El día de San Valentín está ligado en mi memoria a uno de los recuerdos infantiles que todavía me hacen llorar tanto como en el colegio, aquel lejano día gélido y muy lluvioso, que nos impidió salir a jugar en el jardín e hicimos el recreo en el aula, dedicadas a charlar o a leer un cuento o a escribir uno o a dibujar, al ver las lágrimas de mi compañera de pupitre mientras me contaba que su padre, el día recientemente pasado de San Valentín, le había pegado y pegado en la cara y en la espalda y en la cabeza a su madre con el mismo cinturón que acababa de sacar del paquete que terminaba de desenvolver y que ella le había dado como regalo, a la vez que le chillaba, más que un ogro o un Barba Azul malísimos, peores que Satanás, que ya sabía de sobra que le daban asco esa clase de obsequios estúpidos que, después de todo, era él quien, muy a su pesar, los pagaba, ya que ella era una zángana que solo se movía para salir a la calle a gastar el dinero que no ganaba.

Mi compañera había tratado de impedir aquellos correazos, pero él le dio un empujón ordenándole a gritos que se esfumara, si no quería recibir una paliza que la dejara baldada.

Y también me confesó muy compungida que una vez había decidido marcharse muy lejos, adonde fuera.
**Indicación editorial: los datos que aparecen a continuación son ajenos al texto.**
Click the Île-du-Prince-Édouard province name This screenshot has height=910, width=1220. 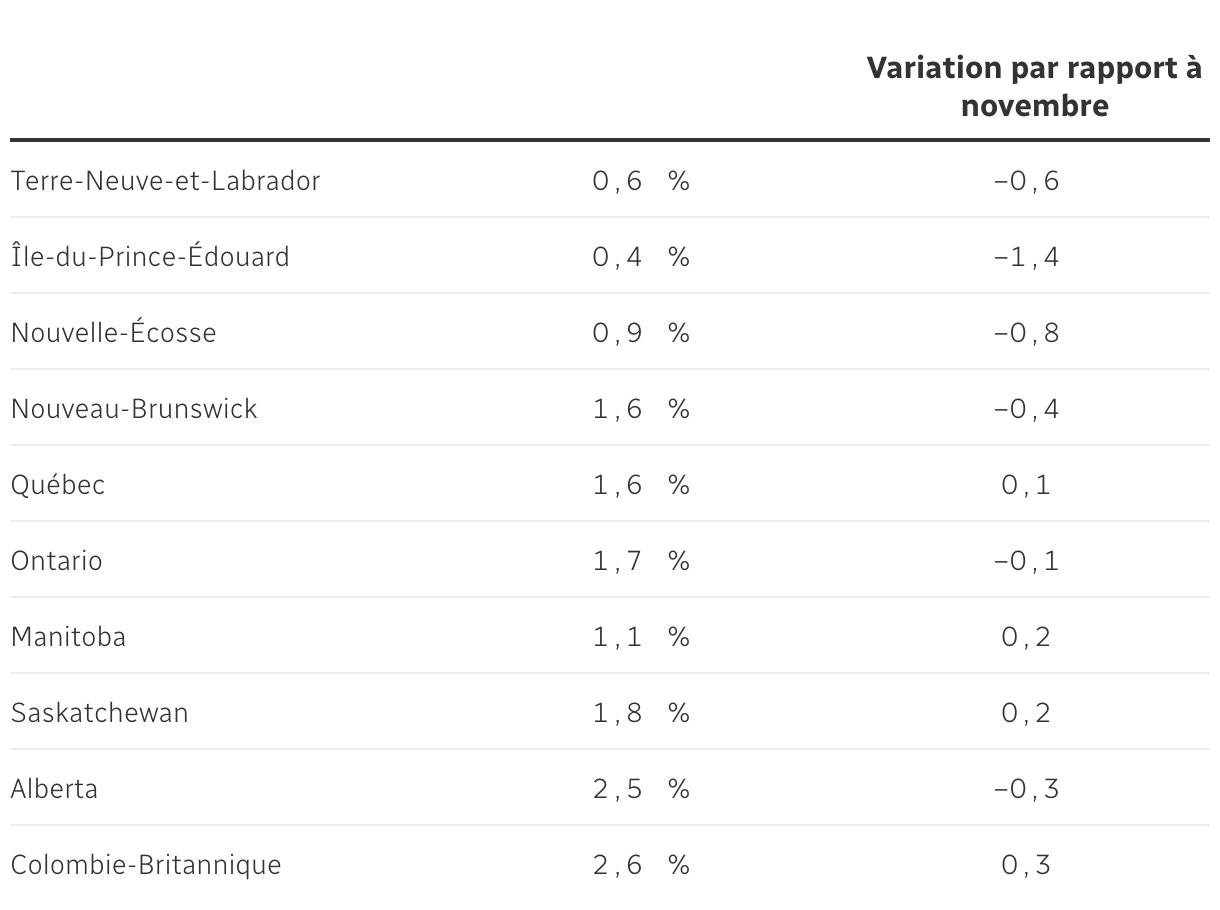pyautogui.click(x=150, y=257)
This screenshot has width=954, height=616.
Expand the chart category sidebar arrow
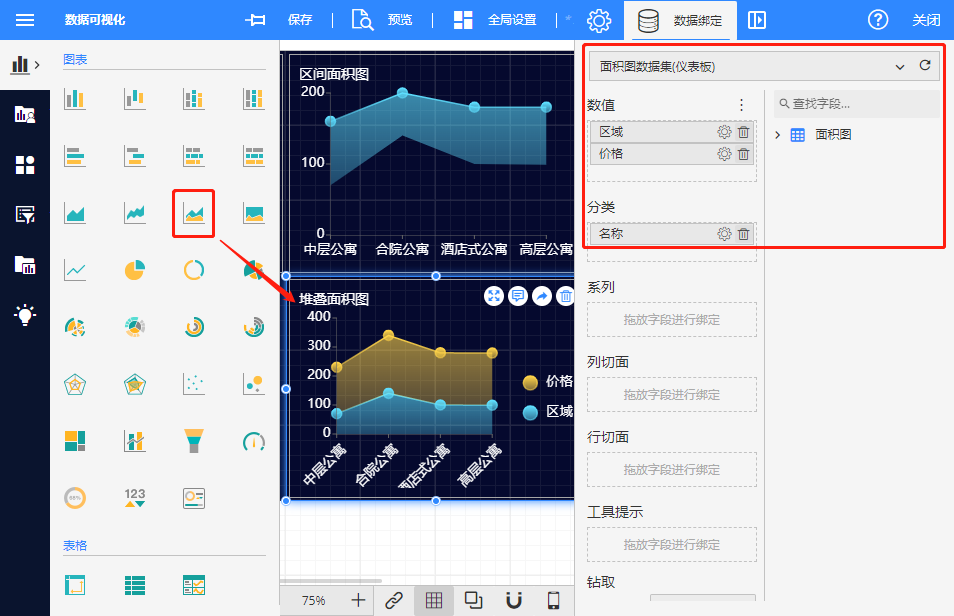click(x=37, y=65)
Y lo intentó, pero solo dio unos pasos por la acera desde el portal, tan acobardada que se echó atrás, porque le espantaba pensar que tendría que dormir en un banco del parque y beber agua de un surtidor y le daría mucha vergüenza pedir pan por caridad cuando le rugieran las tripas vacías y que la viera alguien conocido y fuera a darles el chivatazo a su madre y a su padre, por lo que, sin atreverse a llamar al timbre, esperó a que alguien entrara o saliera para volver a casa. Aprovechó la entrada de don Hugolino, que no hablaba con nadie y que entonces se metió en el ascensor muy apresurado y le cerró la puerta en las narices. Subió la escalera despacio, pensando en lo que diría acerca de su ausencia. Y Tina, la muchacha que era la única que la quería, le abrió al primer golpe que le dio a la puerta. La miró muy asustada, como si viera a un fantasma, y la abrazó hasta que por poco la ahoga y luego la obligó a jurar que no volvería a darle otro disgusto de muerte.

Esto ocurría en la década de los cincuenta, cuando un asturiano, dueño de Galerías Preciados de Madrid, había importado a España el día de los enamorados que tanto dinero da y sigue dando.

Y de aquella compañera que es hoy monja clarisa y más enamorada cada día de Jesús de Nazaret pienso que no será muy devota de San Valentín, aunque el pobre santo no fuera el culpable de aquella escena infernal que padeció a los ocho años.